Peu de temps après ma deuxième grossesse, j’ai lu les travaux de recherche de Marie-Noëlle Bélanger-Lévesque sur la spiritualité et l’accouchement. Ma première réaction a été de me dire « Ah ouais, c’est un sujet d’étude? »
 
Nous sommes toujours prompt.e.s à juger les réalités des autres, surtout lorsque nous ne les connaissons pas, avant de regarder nos propres contradictions.
 
Mes contradictions familiales
Ma famille est catholique, mais mon père est reconnu pour arrêter le sang. Ma sœur possède la capacité de trouver une source d’eau où qu’elle soit. Nous donnons un sou noir à celui ou celle qui nous offre un couteau pour éviter le malheur.

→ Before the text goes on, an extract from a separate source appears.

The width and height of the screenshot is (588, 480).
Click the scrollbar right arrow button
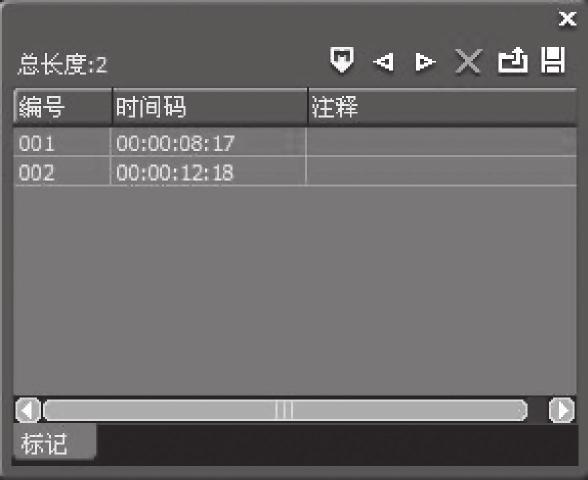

Dans ma famille élargie, il y a des personnes qui pratiquent l’hypnose, le reiki, qui tentent de prédire l’appareil génital des fœtus avec une aiguille apposée sur la main, et j’en passe.
 

Crédit : Dani Costelo / Unsplash

 
Mes propres contradictions
Et je ne suis pas en reste. Moi, la mère qui n’a pas fait baptiser ses enfants. Moi, la femme rationnelle qui possède des diplômes.
 
Moi, la fille qui, après plus de deux ans à tenter de concevoir un enfant, s’est retrouvée à l’autre bout du monde devant un arbre de la fertilité. J’en suis venue à implorer une divinité, la déesse Kali, pour enfin devenir enceinte.
 
Ce n’était pas prévu. Nous visitions le temple de Kalighat à Calcutta. Lorsqu’un Brahmin nous a expliqué une tradition du temple, je me suis dit que j’en étais rendue là. J’ai demandé un enfant à Kali avec ardeur.
 
Quelques années plus tard, alors que je ne voyais plus la fin des problèmes de santé de mes petites, j’ai aussi demandé à mes défuntes grands-mères de veiller sur nous.
 
Des récits communs
Quand j’ai avoué à Geneviève mes supplications peu orthodoxes, elle m’a partagé qu’elle avait également pratiqué un rite de fertilité.
 
« J'ai grandi dans les montagnes de Charlevoix. Ma famille, comme celle de Johanne, a un petit côté “givré” et porte dans son histoire les superstitions d'un Québec “païen” aujourd'hui presque disparu. Toute mon enfance, je me suis levée à l'aube le matin de Pâques pour aller cueillir de l'eau qui guérit tout à la source, et j'ai été bercée par des histoires de voisines qui arrêtent le sang, de bonne aventure et de ramancheux.
 
Ces récits ont marqué mon imaginaire et même adulte, je suis du genre à jeter un peu de sel par-dessus mon épaule si j'ai le malheur d'en échapper sur la table.
 
Dans ces montagnes où j'ai grandi, quelqu'un a planté une statue de la Vierge Marie dans une baignoire au milieu d'un champ. Elle est là depuis toujours. Enfant, j'aimais aller lui porter un bouquet de myosotis, m'agenouiller et lui faire toutes sortes de demandes… Je ne l'ai jamais vraiment envisagée comme l'icône religieuse qu'elle est, plutôt comme un espèce d'ange protecteur dans une belle robe de plâtre bleue.
 
Un matin, il y a 4 ans, j'étais de retour dans mon coin de pays pour les vacances. J'ai suivi le sentier qui fait le tour du lac et sans y penser, j'ai cueilli un bouquet de fleurs sauvages. Et c’est là que je l'ai vue. Ma statue, immuable au milieu de son champ. Je me suis approchée et j'ai déposé le bouquet de fleurs à ses pieds, comme je l'avais fait si souvent. J'ai alors senti mon coeur formuler le plus profond des souhaits que j'ai jamais fait. Je n'ai pas osé lui demander directement. Qui étais-je, après tout, pour souhaiter si grand? J’étais gênée alors je lui ai dit quelque chose comme : « Toi, tu es une maman, tu comprends, tu sais ce que je veux. »

Crédit : Grant Whitty / Unsplash

 
Le mois suivant, j'étais enceinte. Hasard ou coïncidence? Quoi qu'il en soit, l'été suivant, j'ai senti le besoin d'aller lui porter le plus beau des bouquets de fleurs, et d'aller lui présenter mon bébé tout frais, le coeur plein de gratitude. »
 
Et vous, est-ce que votre désir de parentalité ou ses défis vous ont amené à pratiquer certains rites spirituels ou païens?